Just a couple weeks ago, we wrote about the importance of cleaning up your yard and planting beds in fall. Raking leaves, cutting grass and pruning trees and shrubs are simple, but critical, steps to keeping green areas green.
With winter seemingly leaping toward us, here are a few other tips on buckling in for the cold season ahead.
- First, clean your gutters. Gutters clogged with leaves, seeds and other debris won’t flow. Trapped water will freeze, which causes all sorts of problems. Gutter seams split. Ice can build up into an ice dam; the accumulation pushes under shingles and roof flashing, and damages interior ceilings and walls.
If ice damages a gutter, more problems will ensue when the weather warms in Elm Grove and New Berlin. Melting ice can leak from a broken seam directly onto your home’s foundation – the worst possible place.
- Trim back shrubs and plantings close to the house. In short, you don’t want to make them too hospitable to wild creatures, which might get a notion that things are more comfortable just a few feet away, inside the house. Prune them back as much as possible; just keep in mind that you shouldn’t cut below the lowest bud on live branches.
- Obviously, we don’t know how much snow is coming. If you had small ponds in your yard after last winter, now is the time to be proactive. Add topsoil in low spots to level the ground. Mix in grass seed and covering material on top. Evening out the ground, and growing new grass, can hinder future ponds from forming after snow melt.

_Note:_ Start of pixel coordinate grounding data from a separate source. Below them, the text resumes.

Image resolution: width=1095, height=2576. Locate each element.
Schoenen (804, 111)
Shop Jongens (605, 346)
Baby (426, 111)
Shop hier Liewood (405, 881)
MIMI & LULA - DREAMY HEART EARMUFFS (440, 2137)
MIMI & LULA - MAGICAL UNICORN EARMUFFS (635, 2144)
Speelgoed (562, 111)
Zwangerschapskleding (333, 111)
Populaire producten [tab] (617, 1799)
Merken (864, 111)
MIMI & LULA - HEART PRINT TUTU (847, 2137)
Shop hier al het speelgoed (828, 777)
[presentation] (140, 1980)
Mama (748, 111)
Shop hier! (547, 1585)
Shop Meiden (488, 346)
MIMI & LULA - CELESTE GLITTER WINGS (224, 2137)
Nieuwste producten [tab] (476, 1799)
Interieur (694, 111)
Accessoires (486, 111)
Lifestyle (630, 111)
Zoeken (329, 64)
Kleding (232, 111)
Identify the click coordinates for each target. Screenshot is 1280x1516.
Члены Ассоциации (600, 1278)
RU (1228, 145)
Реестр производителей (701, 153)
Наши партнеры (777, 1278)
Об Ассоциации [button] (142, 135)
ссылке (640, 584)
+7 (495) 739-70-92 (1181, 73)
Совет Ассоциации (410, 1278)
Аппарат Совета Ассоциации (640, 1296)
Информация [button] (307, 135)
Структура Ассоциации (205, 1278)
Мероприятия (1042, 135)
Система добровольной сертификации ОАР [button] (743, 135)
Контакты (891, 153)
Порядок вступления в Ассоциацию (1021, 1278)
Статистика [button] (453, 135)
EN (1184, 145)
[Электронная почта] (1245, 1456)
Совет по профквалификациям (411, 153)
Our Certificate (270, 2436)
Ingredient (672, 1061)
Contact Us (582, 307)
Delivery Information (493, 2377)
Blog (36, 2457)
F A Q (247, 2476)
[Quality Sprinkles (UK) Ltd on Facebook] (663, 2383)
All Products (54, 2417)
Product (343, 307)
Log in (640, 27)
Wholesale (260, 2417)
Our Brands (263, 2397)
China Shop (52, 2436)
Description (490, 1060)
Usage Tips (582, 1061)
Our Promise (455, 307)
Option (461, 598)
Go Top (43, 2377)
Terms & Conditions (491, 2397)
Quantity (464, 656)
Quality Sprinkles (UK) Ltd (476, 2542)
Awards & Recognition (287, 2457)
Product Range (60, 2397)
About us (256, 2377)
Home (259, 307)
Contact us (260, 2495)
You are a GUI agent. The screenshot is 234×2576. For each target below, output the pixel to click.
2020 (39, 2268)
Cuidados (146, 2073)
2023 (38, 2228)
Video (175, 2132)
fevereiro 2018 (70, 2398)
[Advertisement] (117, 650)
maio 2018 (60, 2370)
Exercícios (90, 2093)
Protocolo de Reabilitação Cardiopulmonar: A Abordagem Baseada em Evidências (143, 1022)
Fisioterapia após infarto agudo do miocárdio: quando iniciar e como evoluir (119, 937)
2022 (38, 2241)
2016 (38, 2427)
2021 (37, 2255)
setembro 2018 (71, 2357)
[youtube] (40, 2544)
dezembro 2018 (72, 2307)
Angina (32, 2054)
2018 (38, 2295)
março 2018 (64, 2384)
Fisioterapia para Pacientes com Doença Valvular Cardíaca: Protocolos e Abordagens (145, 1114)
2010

- Do you have retaining walls, or brick or stone patios and walkways, that need repairs? Ice is not friendly to hard structures. It fills gaps and pushes things apart. If you can make the repairs before snow flies, you’ll probably save even more extensive work in spring.
Like it or not, Mother Nature is in control. Winter will show up on its own schedule. November might seem early, but it’s not unprecedented. Hopefully these conditions are a false alarm – but it’s best to be prepared, no matter what the calendar says.